Our application, or our system, as I should rather say, comes in two or three parts.

Part 1: An ear deployed to one cluster that contains 3rd party vendor code combined with customization code. Their code is EJB 2.0 compliant and has a lot of Remote Home interfaces.

Part 2: An ear deployed to the same cluster as the first ear. This ear contains EBJ 3's that make calls into the EJB 2's supplied by the vendor and the custom code. These EJB 3's are used by the JSF UI also packaged with the EAR, and some of them are also exposed as web services (JAX-WS 2.0 with SOAP 1.2 compliance) for other clients.

Part 3: There may be other services that do not depend on our vendor/custom code app. These services will be EJB 3.0's and web services that are deployed to the other cluster.

Per a recommendation from some IBM staff on site here, communication between nodes in a cluster can be EJB RMI. But if we are going across clusters and/or other cells, then the communication should be web services.

That said, some of us are wondering about performance and optimizing communication for speed of our applications that will use our web services and EJB's. Right now most EJB's are exposed as remote. (and our vendor set theirs up that way, rather than also exposing local home interfaces). We are wondering if WAS does any optimizations between apps in the same node/cluster node space. If two apps are installed in the same area and they call each other via remote home interface, is WAS smart enough to make it a local home interface call?

Are their other optimization techniques? Should we consider them? Should we not? What are the costs/benefits? Here is the question from one of our team members as sent in their email:

The question is: Supposing we develop our EJBs as remote EJBs, where our UI controller code is talking to our EXT java services via EJB3...what are our options for performance optimization when both the EJB server and client are running in the same container?

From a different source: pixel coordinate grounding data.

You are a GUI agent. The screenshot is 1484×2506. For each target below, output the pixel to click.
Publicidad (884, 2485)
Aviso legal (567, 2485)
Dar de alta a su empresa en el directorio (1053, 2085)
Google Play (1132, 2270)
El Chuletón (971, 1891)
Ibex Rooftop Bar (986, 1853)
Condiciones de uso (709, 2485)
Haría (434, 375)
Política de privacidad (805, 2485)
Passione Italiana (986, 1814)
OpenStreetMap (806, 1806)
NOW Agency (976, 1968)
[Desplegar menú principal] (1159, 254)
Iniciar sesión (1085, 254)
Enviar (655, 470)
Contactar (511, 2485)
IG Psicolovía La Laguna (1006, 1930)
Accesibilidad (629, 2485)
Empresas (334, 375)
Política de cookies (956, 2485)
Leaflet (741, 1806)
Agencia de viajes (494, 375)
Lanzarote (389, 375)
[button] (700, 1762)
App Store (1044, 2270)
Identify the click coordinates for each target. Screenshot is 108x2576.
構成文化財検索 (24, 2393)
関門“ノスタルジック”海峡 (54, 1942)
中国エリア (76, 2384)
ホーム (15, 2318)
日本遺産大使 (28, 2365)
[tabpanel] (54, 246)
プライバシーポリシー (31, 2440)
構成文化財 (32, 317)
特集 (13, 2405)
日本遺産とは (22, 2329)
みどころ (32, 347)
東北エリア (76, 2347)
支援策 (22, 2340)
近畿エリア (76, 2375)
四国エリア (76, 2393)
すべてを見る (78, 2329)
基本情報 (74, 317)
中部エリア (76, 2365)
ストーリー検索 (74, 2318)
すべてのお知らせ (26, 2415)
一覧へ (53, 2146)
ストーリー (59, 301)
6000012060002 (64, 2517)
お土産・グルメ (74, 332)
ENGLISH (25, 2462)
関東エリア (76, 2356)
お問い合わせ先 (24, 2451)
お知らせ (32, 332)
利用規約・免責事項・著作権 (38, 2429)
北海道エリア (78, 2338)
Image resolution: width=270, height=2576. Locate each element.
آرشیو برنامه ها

As one point of reference, google has given me some oooooold websphere performance tuning documentation from 2000 that explains a tuning configuration you can set to enable Call By Reference for EJB communication when they're in the same application server JVM. It states the following:

Because EJBs are inherently location independent, they use a remote programming model. Method parameters and return values are serialized over RMI-IIOP and returned by value. This is the intrinsic RMI "Call By Value" model.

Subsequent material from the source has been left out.